In his book, Keys to the Third Floor, Father Philip Dion explains the viewpoint of St. Thomas Aquinas that the last five beatitudes help us to positively build virtue.
Fourth Beatitude: “Blessed are they who hunger and thirst for justice,
for they shall be satisfied.”
“Hungering and thirsting for justice, says St. Thomas, means doing one’s duty, particularly to his neighbor, as part of one’s duty toward God. By this beatitude, we do our duty, and, in the perfection of the beatitude, do it ardently, as a hungry and thirsty man eats and drinks ardently.” Father Dion, Keys to the Third Floor
or as I explained it to my children:
When you are very hungry, or very thirsty, you do anything you can to get some food or water. You wait in line at school, you help your family prepare a meal or set the table. And, as my ten-year-old son pointed out, sometimes you even sacrifice some time playing the Wii to have a snack!
So it is when we hunger and thirst for justice. Justice, or righteousness, is the desire to do God’s will. It is the recognition that we glorify God when we are obedient to those who instruct us in His ways.

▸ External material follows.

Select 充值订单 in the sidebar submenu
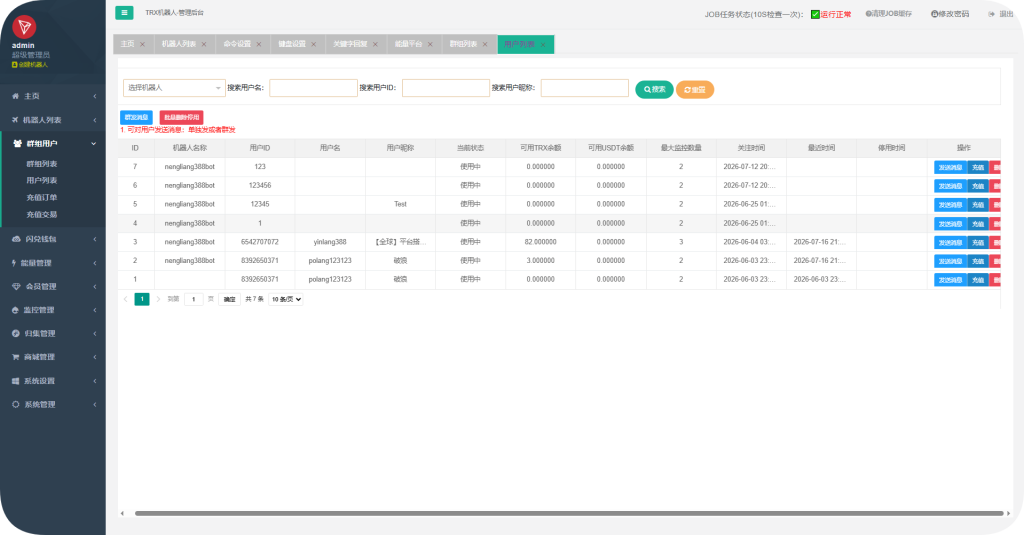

We glorify God when we do everything, even the most ordinary of tasks, for Him.
“Whether you eat or drink, or do anything else, do all for the glory of God.” 1 Cor. 10:31
We must try to see God in everyone and in everything we do. Most of all, God wants our love for Him to shine as we complete our chores, help other people, or do something we don’t really enjoy doing.
“Do I do cheerfully everything God wants, when He wants it, in the best way I can?” Father Dion, Keys to the Third Floor
As I tell my children, “Do what we ask of you, the first time we ask, and finish the task completely.”
This is where Father Dion’s first two keys help us immensely.
“Do a good job always, to please God.”
“Say, ‘Thanks, God!’ for what He sends that you do not like.”
As Father Dion says, “Only then, when we have thanked God for what we do not like, can we be sure that our motive in doing what we do is solely to please Him.”
Thanking God for that which we do not like helps us to live on the third floor of faith. It reveals our trust in His love and mercy that works always for our good.
Tell your children a story about a time in your life that was difficult, but bore good fruit. Encourage them in their daily trials. Have patience, and be the one who can help them grow in virtue and holiness, even through their worst moments. And as you struggle with your children through their trials, don’t forget to thank God for giving you the opportunity to continually grow towards living on the third floor of faith.